● **Try it**
What is needed is an exact copy of every entry below, minus the images.

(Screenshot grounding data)
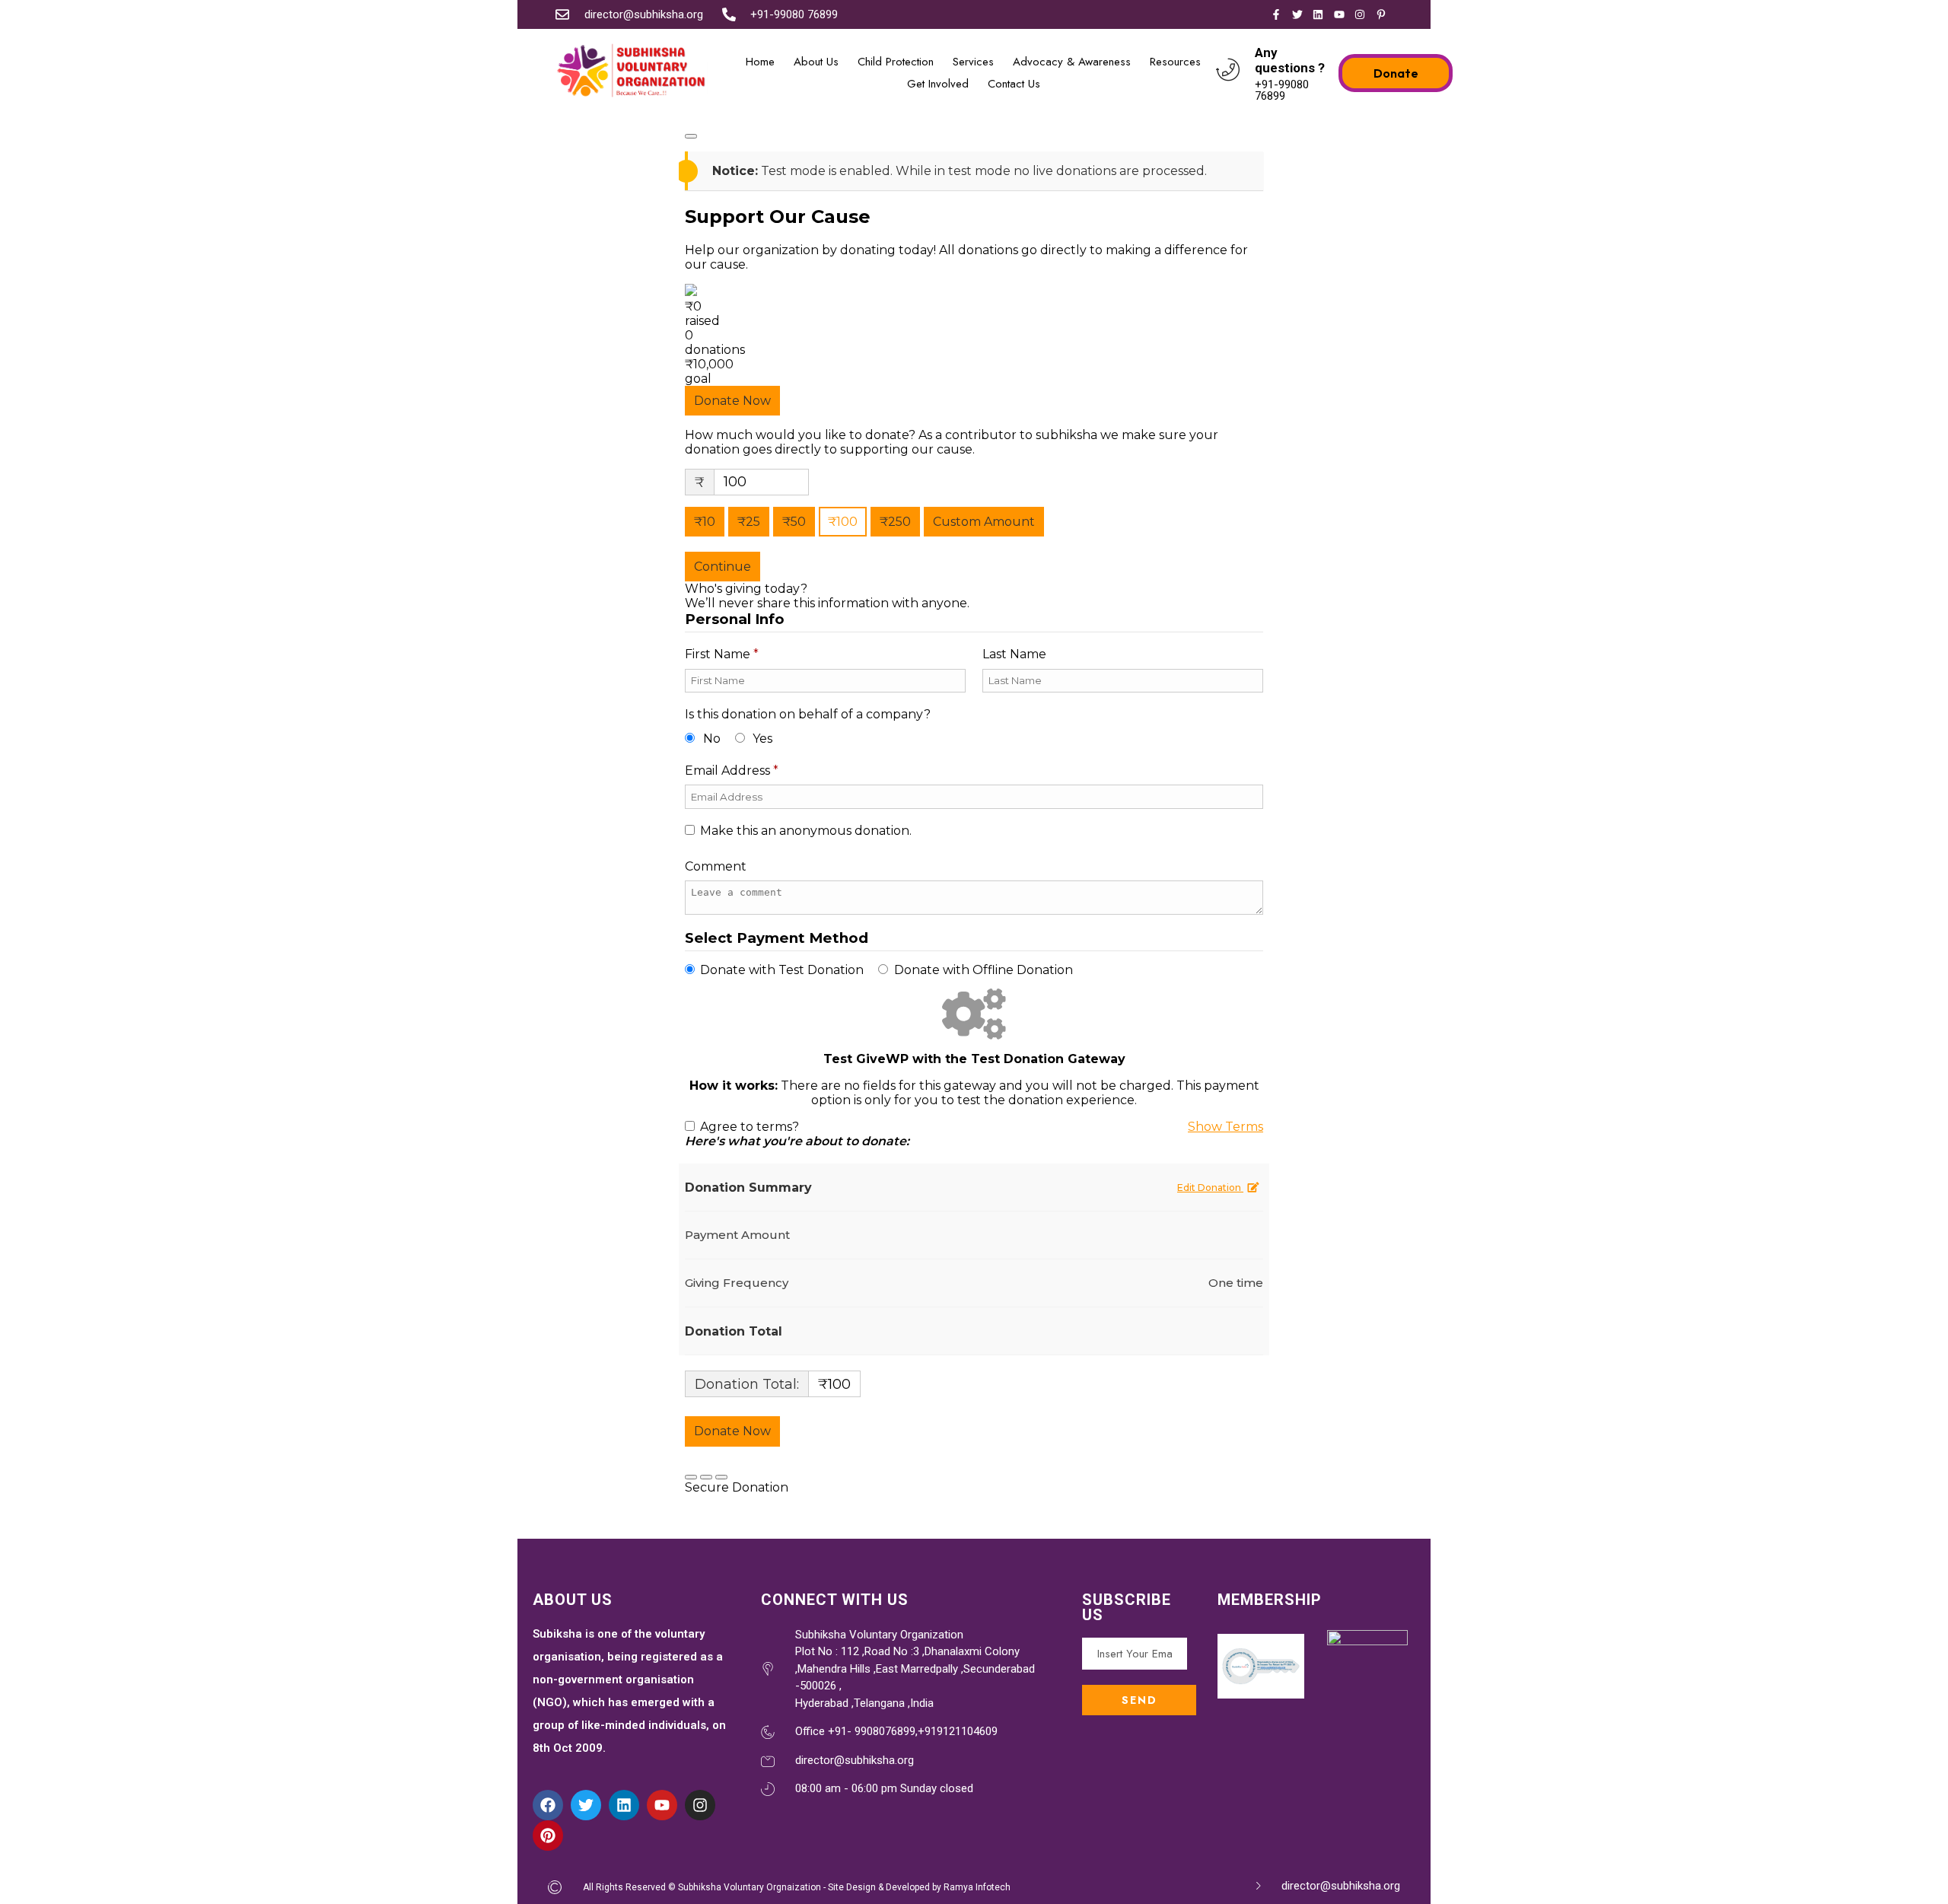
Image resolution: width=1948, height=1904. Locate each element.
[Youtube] (662, 1805)
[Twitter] (586, 1805)
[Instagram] (700, 1805)
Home (760, 61)
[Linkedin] (624, 1805)
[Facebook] (548, 1805)
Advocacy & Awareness (1072, 61)
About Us (816, 61)
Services (973, 61)
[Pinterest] (548, 1835)
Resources (1175, 61)
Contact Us (1014, 83)
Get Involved (938, 83)
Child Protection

● **Output for this exercise**
Image resolution: width=1948, height=1904. Locate each element.
[Youtube] (662, 1805)
[Twitter] (586, 1805)
[Instagram] (700, 1805)
Home (760, 61)
[Linkedin] (624, 1805)
[Facebook] (548, 1805)
Advocacy & Awareness (1072, 61)
About Us (816, 61)
Services (973, 61)
[Pinterest] (548, 1835)
Resources (1175, 61)
Contact Us (1014, 83)
Get Involved (938, 83)
Child Protection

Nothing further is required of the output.